Admittedly, the non-performing loan ratio of Chinese banks is quite low compared with late 1990s, when it was more than 30 percent. By the end of 2015, the ratio had dropped to 1.67 percent.

But the ratio has been rising quickly in recent years, and if the trend continues, it could jump to higher levels since many enterprises may go bankrupt as China continues to push for reducing the over-capacity in some sectors. Policymakers, therefore, have understandably taken a preemptive measure to prevent the situation from worsening.

The debt-to-equity swap may not be the fundamental and best solution to China's current economic and corporate woes, but in a big transitional economy such as China's, is there ever a best option to all the problems, one that will not produce any side effects or make new troubles?

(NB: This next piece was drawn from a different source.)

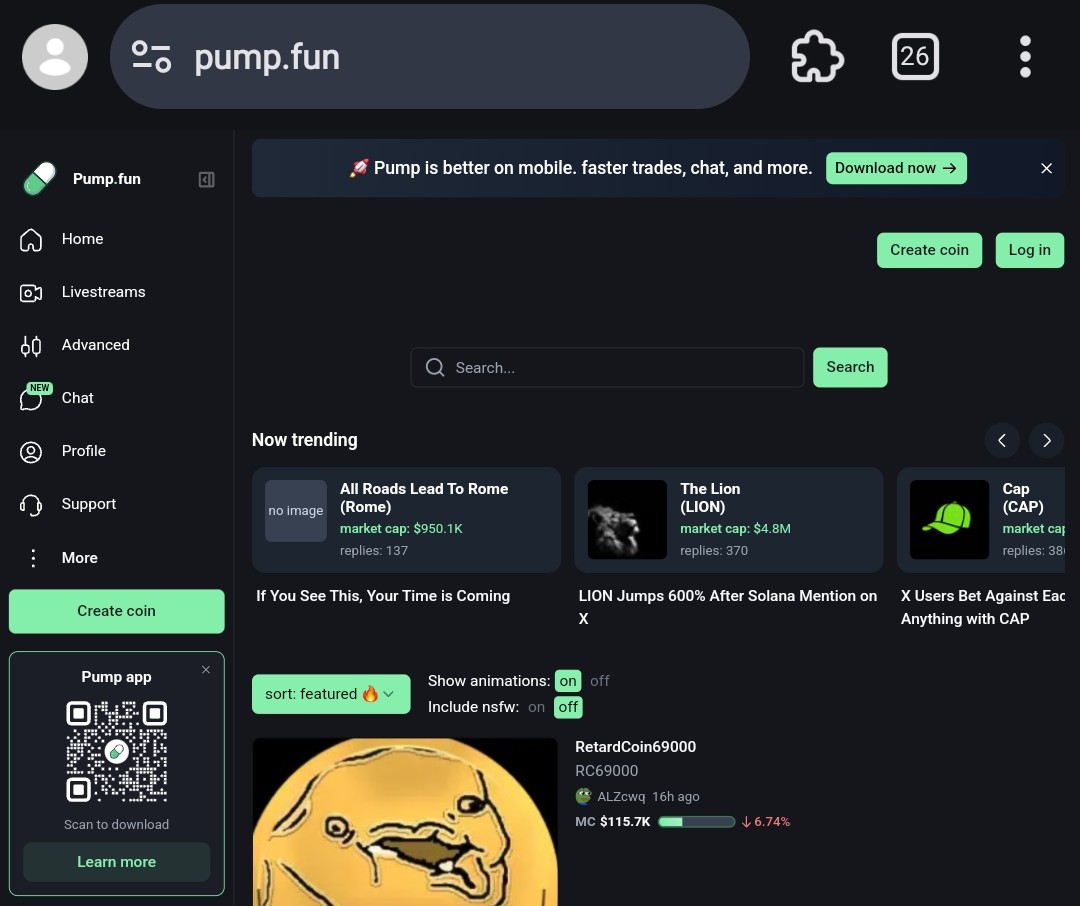Open the browser extensions puzzle icon
The height and width of the screenshot is (906, 1080).
coord(818,56)
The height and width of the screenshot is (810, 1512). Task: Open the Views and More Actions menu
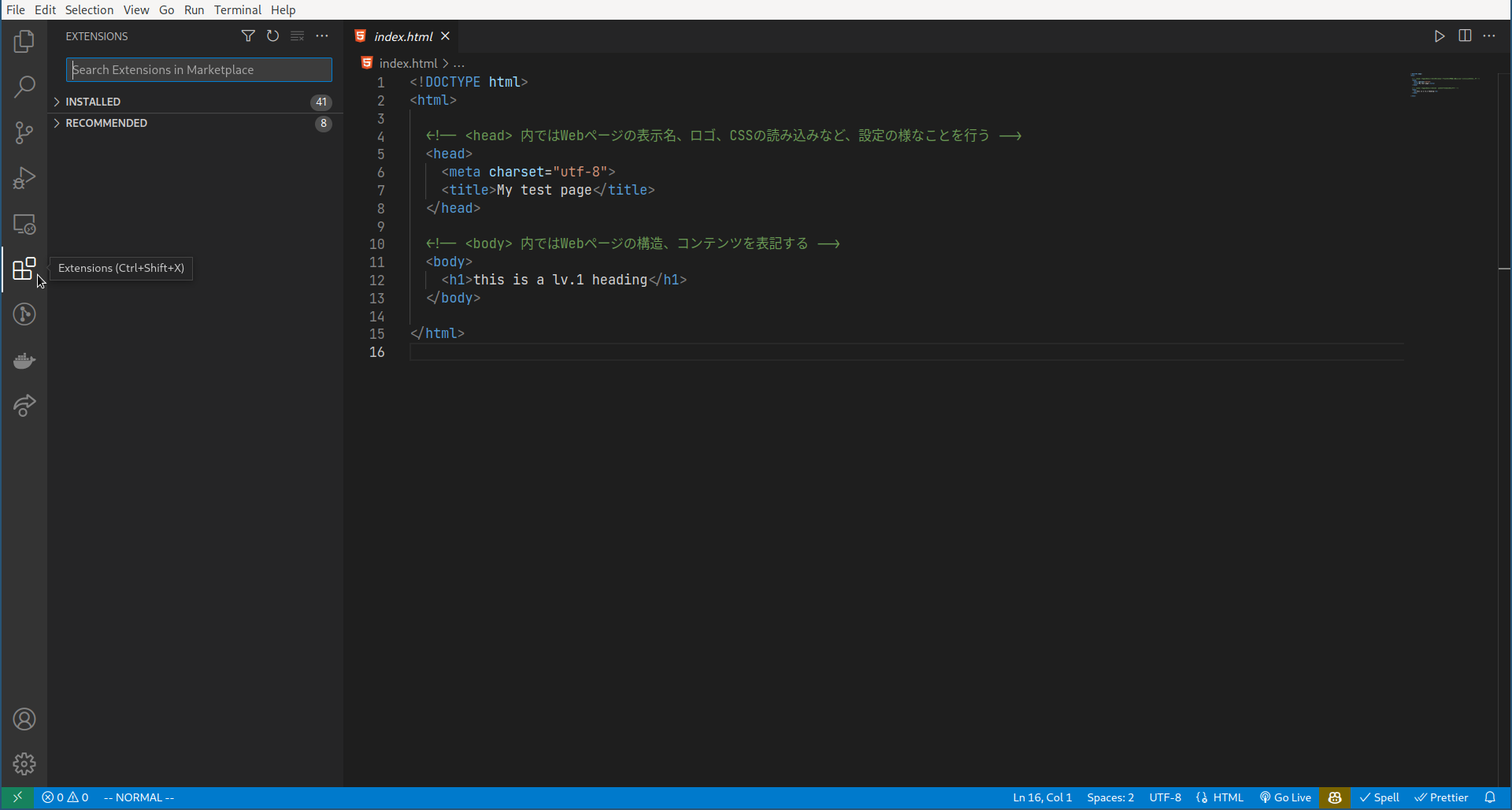(x=322, y=35)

In the last round of equity-for-debt swaps, many enterprises that had been trapped in debt witnessed improved performance; some have even grown into industry heavyweights with global business links.

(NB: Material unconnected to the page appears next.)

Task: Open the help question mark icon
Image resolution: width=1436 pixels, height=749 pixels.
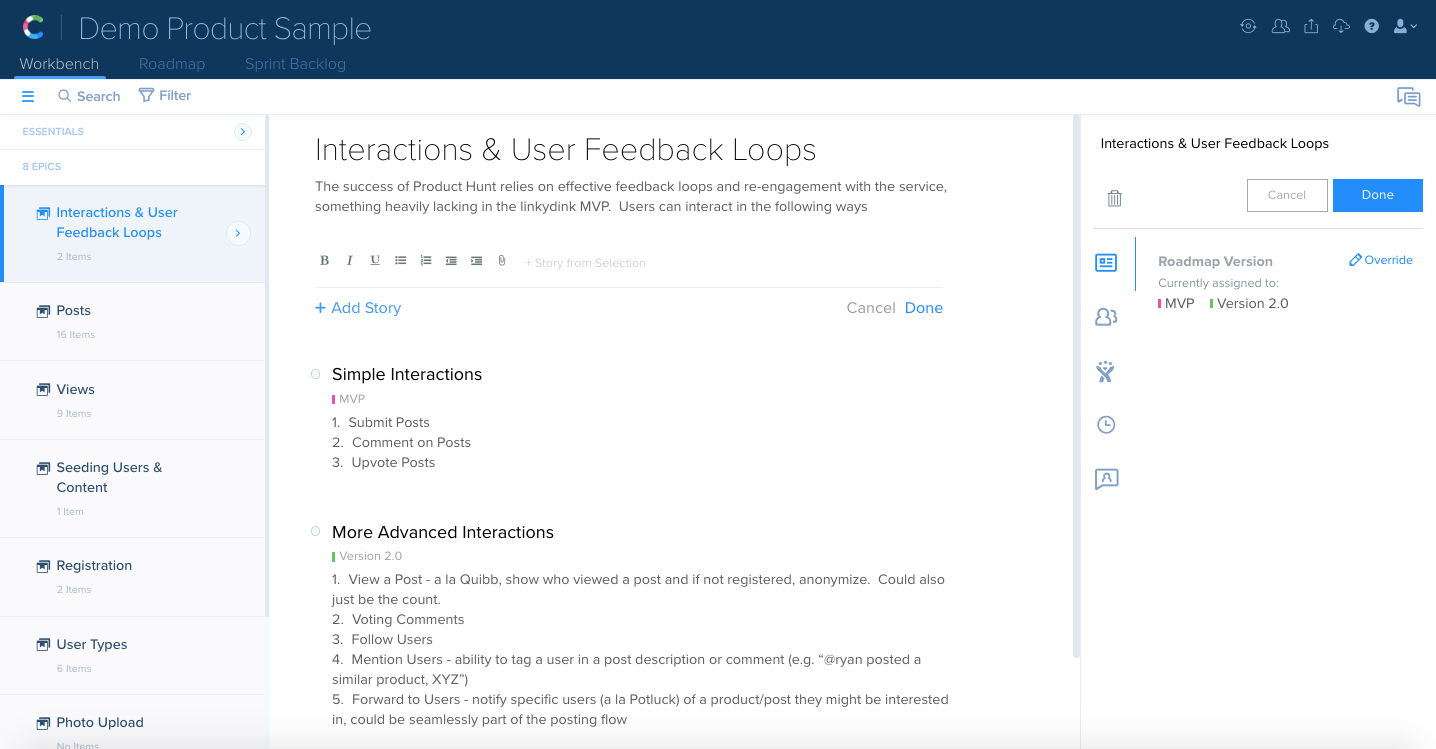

What policymakers should do is to devise a thorough policy framework to deal with the potential problem of enterprises taking on more risks because others now bear the cost of those risks.

Looking back, there have been some lessons that can be learnt by policymakers in charge of the upcoming program.

Above all, feasible policies should be devised to prevent the moral hazard from occurring.

The program will involve multiple players, including enterprises, banks, intermediaries, bad asset management companies, and local government agencies. They have different interest considerations and will try to maximize their interest in the process of the swap. For example, some enterprises may take advantage of the program to avoid repaying their debts; some local governments may try to include enterprises that technically should go bankrupt in the program to avoid mass lay-offs, which will bring more defaulting risks to the banks in the future.

Therefore, there must be clear and applicable technical standards to govern what types of enterprises should be included into the program, a task that depends on market-oriented assessment work by independent intermediaries.

China, unfortunately, lacks such intermediary companies and this poses a challenge to policymakers.

The author is a senior writer with China Daily.